CVE-2024-52551 – org.jenkinsci.plugins:pipeline-model-parent

Package

Manager: maven
Name: org.jenkinsci.plugins:pipeline-model-parent
Vulnerable Version: >=0 <2.2218.v56d0cda

Severity

Level: High

CVSS v3.1: CVSS:3.1/AV:N/AC:L/PR:L/UI:R/S:U/C:H/I:H/A:H

CVSS v4.0: CVSS:4.0/AV:N/AC:L/AT:N/PR:L/UI:P/VC:H/VI:H/VA:H/SC:N/SI:N/SA:N

EPSS: 0.00108 pctl0.29703

Details

Restarting a run with revoked script approval allowed by Jenkins Pipeline: Declarative Plugin Jenkins Pipeline: Declarative Plugin 2.2214.vb_b_34b_2ea_9b_83 and earlier does not check whether the main (Jenkinsfile) script used to restart a build from a specific stage is approved, allowing attackers with Item/Build permission to restart a previous build whose (Jenkinsfile) script is no longer approved.

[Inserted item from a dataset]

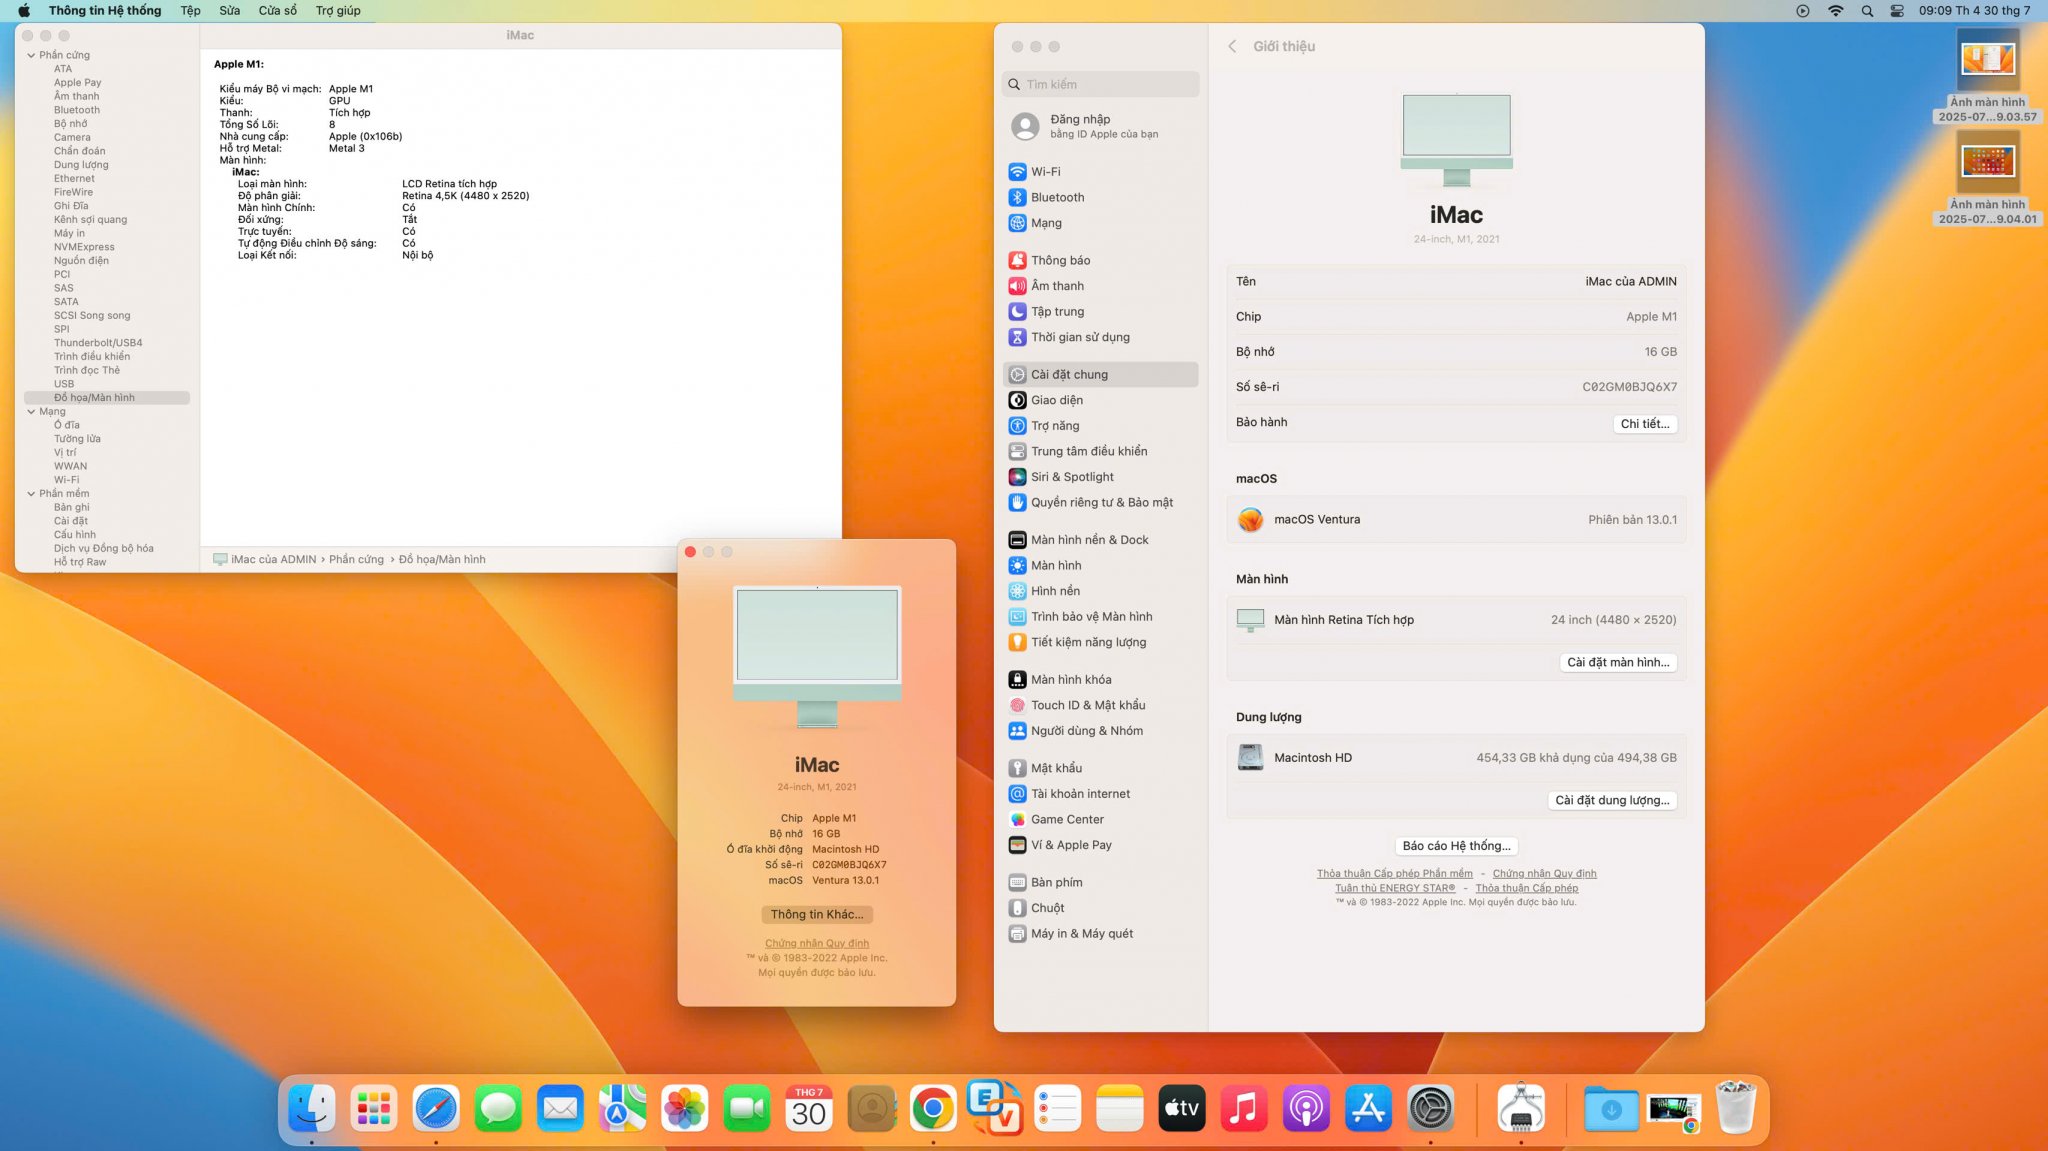Open Cài đặt màn hình... button

[x=1617, y=662]
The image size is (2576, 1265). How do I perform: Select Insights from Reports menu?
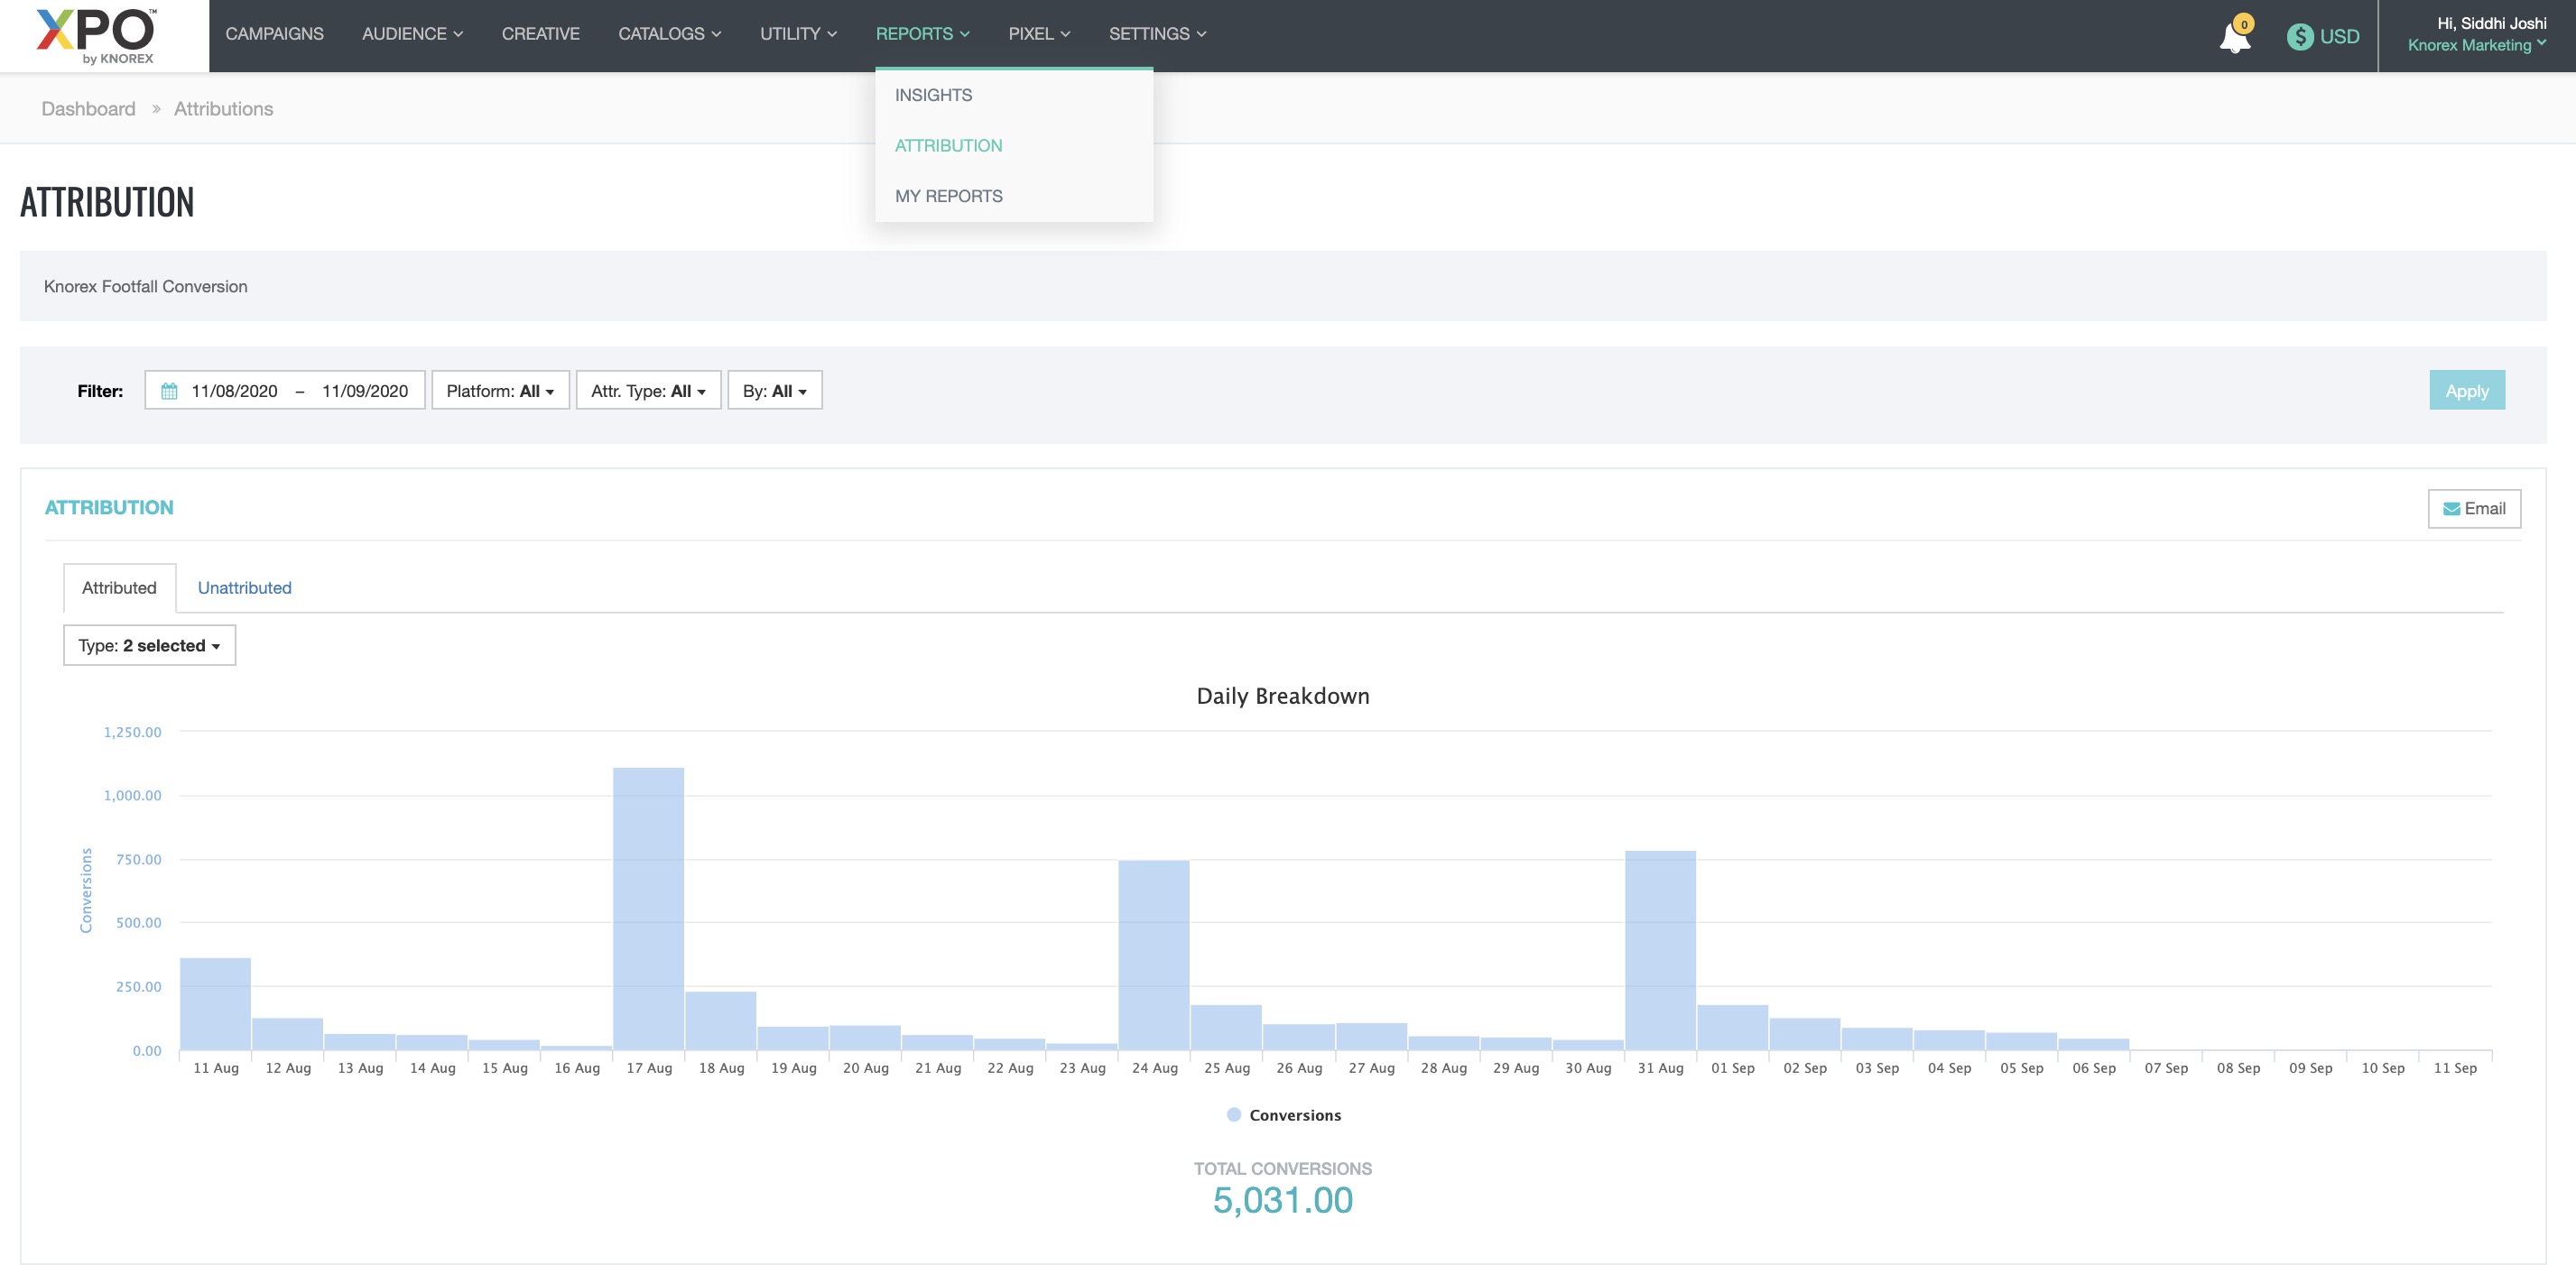(933, 95)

This allows attackers with Item/Build permission to restart a previous build whose (Jenkinsfile) script is no longer approved. Pipeline: Declarative Plugin 2.2218.v56d0cda_37c72 refuses to restart a build whose main (Jenkinsfile) script is unapproved.

Metadata

Created: 2024-11-13T21:30:38Z
Modified: 2024-11-14T15:43:58Z
Source: https://github.com/github/advisory-database/blob/main/advisories/github-reviewed/2024/11/GHSA-p2qq-c693-q53w/GHSA-p2qq-c693-q53w.json
CWE IDs: ["CWE-276", "CWE-285"]
Alternative ID: GHSA-p2qq-c693-q53w
Finding: F159
Auto approve: 1